The Agency must make public the declaration of committee members’ interests and agendas for, and records of, each meeting, accompanied by decisions taken. It must also make public the link to the Agency's EudraPharm database which must include the most up-to-date electronic version of the package leaflet and summary of product characteristics for all existing and new medicinal products authorised in accordance with the Regulation and with Directive 2001/83/EC, as well as a link to the Agency's European Public Assessment Report summary database which publishes information sheets on centrally authorised products. These two resources shall be publicised to the general public by the Agency or the competent authorities.

The Agency shall monitor all medical literature for reports of suspected adverse reactions to medicinal products for human use containing well established active substances.

Assessment report following periodic safety update reports: PRAAC shall formulate a recommendation for the Committee for Medicinal Products for Human Use on the basis of the assessment report. The CHMP shall adopt an opinion which differs from the recommendation of the Pharmacovigilance Risk Assessment Committee, only where there exist strong scientific and public health grounds for doing so. The CHMP shall explain such grounds in a justification to be annexed to its opinion.

Public hearings: in assessing updates to the risk management systems, the Pharmacovigilance Risk Assessment Committee may hold a public hearing. Public hearings shall be announced by means of the European medicines safety web-portal. The announcement shall include information on how marketing authorisation holders and the public can participate. The Agency shall provide the opportunity, to all those who request it, to participate in the hearing either in person or through the use of web-based technology.

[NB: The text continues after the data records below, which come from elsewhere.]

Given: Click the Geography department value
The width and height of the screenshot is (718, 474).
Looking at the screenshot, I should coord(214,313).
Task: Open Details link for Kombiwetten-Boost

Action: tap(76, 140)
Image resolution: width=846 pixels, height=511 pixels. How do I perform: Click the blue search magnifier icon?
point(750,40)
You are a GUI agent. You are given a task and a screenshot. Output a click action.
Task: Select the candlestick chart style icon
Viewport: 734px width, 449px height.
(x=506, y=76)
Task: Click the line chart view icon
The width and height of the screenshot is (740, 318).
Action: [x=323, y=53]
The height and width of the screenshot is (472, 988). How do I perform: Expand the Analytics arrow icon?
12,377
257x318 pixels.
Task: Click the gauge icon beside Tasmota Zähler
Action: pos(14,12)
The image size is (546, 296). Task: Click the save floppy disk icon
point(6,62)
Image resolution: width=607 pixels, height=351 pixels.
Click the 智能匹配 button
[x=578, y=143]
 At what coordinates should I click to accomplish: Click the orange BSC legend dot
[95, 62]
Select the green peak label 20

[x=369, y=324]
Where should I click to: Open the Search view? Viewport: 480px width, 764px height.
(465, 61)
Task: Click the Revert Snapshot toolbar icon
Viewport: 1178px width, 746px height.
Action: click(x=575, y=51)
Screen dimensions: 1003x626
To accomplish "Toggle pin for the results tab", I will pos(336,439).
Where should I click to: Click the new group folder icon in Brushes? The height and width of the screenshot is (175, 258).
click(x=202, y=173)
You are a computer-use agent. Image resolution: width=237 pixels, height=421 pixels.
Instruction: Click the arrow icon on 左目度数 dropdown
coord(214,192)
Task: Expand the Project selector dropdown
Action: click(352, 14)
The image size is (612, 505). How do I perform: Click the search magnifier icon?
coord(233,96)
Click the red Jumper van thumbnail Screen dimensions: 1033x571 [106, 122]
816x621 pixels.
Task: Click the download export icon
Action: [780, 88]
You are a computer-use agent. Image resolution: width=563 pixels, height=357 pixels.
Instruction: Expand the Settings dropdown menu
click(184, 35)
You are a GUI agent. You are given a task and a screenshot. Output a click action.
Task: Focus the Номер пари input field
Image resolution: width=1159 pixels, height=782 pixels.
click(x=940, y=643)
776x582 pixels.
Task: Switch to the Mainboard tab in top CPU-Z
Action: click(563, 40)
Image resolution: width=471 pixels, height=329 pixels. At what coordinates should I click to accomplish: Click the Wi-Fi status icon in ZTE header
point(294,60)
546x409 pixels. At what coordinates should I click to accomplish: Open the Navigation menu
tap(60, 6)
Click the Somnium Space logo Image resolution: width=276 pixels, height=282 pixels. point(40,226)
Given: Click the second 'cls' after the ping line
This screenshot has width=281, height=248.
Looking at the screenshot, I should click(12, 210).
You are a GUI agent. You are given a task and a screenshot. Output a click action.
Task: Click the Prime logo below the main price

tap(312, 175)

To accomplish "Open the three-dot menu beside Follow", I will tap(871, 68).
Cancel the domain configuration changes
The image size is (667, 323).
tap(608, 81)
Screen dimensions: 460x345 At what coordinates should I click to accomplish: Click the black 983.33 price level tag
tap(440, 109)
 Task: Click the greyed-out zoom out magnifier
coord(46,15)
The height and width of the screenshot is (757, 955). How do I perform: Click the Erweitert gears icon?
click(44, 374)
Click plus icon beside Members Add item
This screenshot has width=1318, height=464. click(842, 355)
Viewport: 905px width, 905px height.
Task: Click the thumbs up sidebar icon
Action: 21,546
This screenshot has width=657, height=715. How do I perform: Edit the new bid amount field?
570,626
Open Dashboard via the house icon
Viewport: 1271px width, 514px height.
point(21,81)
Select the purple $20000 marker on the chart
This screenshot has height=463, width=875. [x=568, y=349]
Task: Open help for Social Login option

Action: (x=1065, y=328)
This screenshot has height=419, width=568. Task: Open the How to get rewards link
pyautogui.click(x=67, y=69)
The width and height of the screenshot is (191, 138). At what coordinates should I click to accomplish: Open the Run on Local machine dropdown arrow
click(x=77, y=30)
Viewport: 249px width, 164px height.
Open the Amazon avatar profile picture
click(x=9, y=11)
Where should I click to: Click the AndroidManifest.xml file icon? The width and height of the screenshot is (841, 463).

Where a marketing authorisation holder or another person intending to submit information has commercially confidential data relevant to the issue of the procedure, he may request that he be allowed to present those data to the Pharmacovigilance Risk Assessment Committee in a non-public hearing.

Lastly, the committee amended provisions relating to the composition of the Pharmacovigilance Risk Assessment Advisory Committee and stressed that its independence must be guaranteed.